Well, no, it doesn't fit quite as simple, but overall I think it works out. If you have an agent able to reflect on itself and model itself perceiving something, it's going to reflect on the fact that it perceives something. I.e. it's going to have some mental representation for both the perception and for itself perceiving it. It will be able to reason about itself perceiving things, and if it can communicate it will probably also talk about it. Different perceptions will be in relation to each other (e.g. sky is not the same color as grass, and grass color is associated with summer and warmth and so on). And, perhaps most importantly, it will have models of other such agents perceiving things and it will on the high abstract level that they have the same perceptions in them. But it will only have the access to the lower level data for such perceptions from its own sensory inputs, not others', so it won't be able to tell for sure what it "feels like" to them, because it won't be getting theirs stream of low-level sensory inputs.
In short, I think - and please do correct me if you have a counterexample - that we have reasons to expect such an agent to make any claim humans make (given similar circumstances and training examples), and we can make any testable claim about such an agent that we can make about a human.
To me it looks like the defining feature of consciousness intuition is one's certainty in having it, so I define consciousness as the only thing one can be certain about and then I know I am conscious by executing "cogito ergo sum".
I can imagine disabling specific features associated with awareness starting with memory: seeing something without remembering feels like seeing something and then forgetting about it. Usually when you don't remember seeing something recent it means your perception wasn't conscious, but you certainly forgot some conscious moments in the past.

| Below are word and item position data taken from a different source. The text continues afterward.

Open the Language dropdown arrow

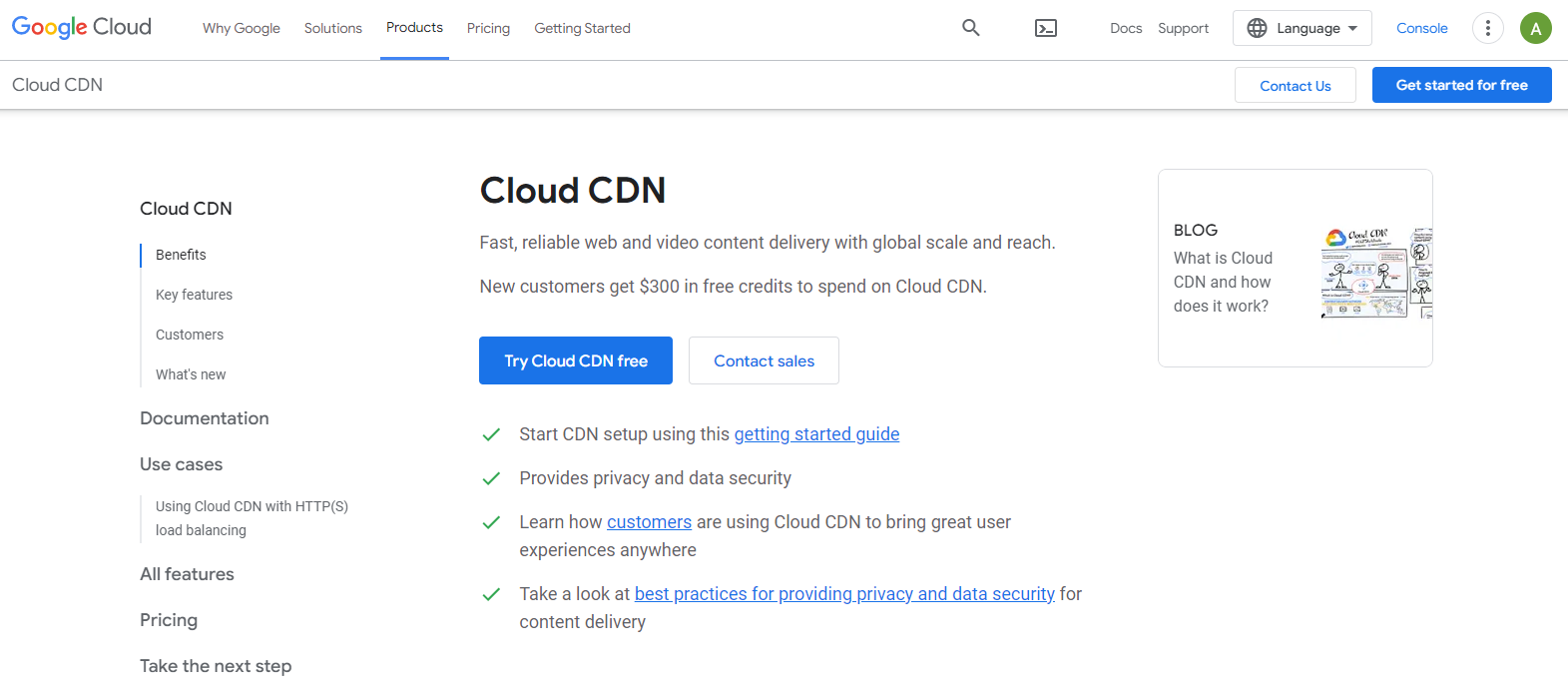[1352, 28]
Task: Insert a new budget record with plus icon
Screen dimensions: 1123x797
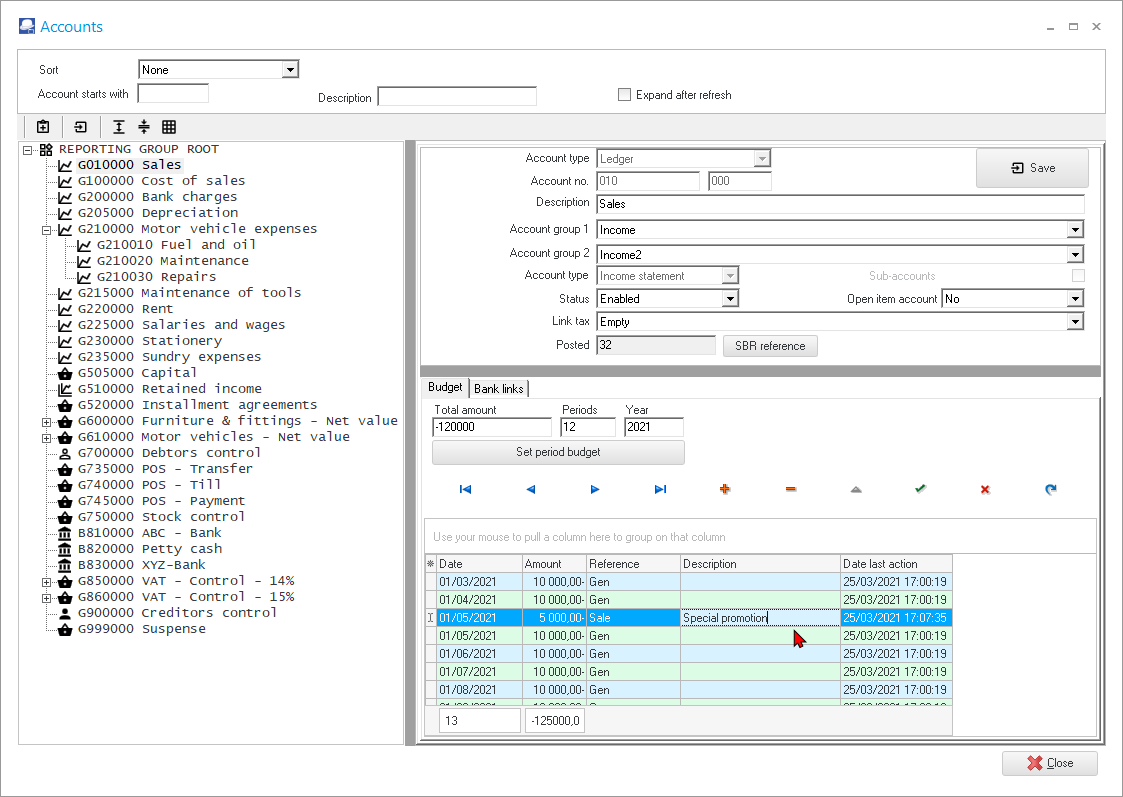Action: click(x=725, y=489)
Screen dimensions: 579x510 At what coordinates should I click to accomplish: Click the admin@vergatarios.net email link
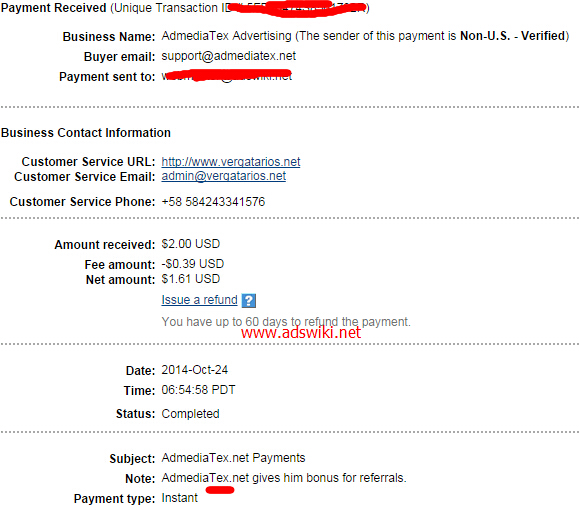(x=224, y=176)
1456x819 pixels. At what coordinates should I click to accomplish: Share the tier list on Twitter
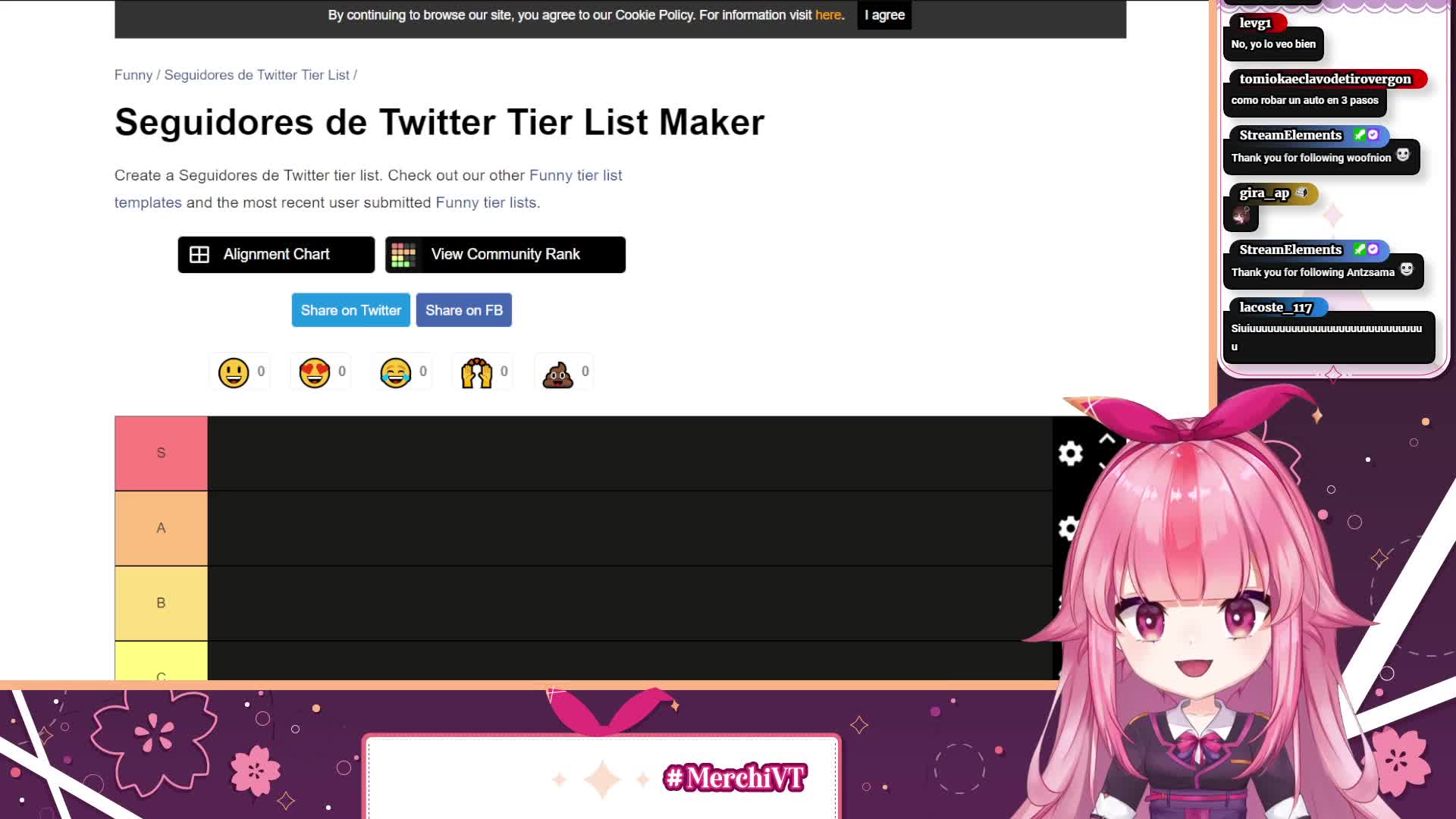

Then I can imagine not having any thoughts. It is harder for long periods of time, but I can create short durations of just seeing that, as far as I remember, are not associated with any thoughts.
At that point it becomes harder to describe this process as self-awareness. You could argue that if there is representation of the lower level somewhere in the high level, then it is still modeling. But there is no more reason to consider these levels parts of the same system, than to consider any sender-receiver pair as self-modeling system.
I don't know. It's all ethics, so I'll probably just check for some arbitrary similarity-to-human-mind metric.
we have reasons to expect such an agent to make any claim humans make
Depending on detailed definitions of "reflect on itself" and "model itself perceiving" I think you can make an agent that wouldn't claim to be perfectly certain in its own consciousness. For example, I don't see a reason why some simple cartesian agent with direct read-only access to its own code would think in terms of consciousness.
But it will only have the access to the lower level data for such perceptions from its own sensory inputs, not others’, so it won’t be able to tell for sure what it “feels like” to them, because it won’t be getting theirs stream of low-level sensory inputs.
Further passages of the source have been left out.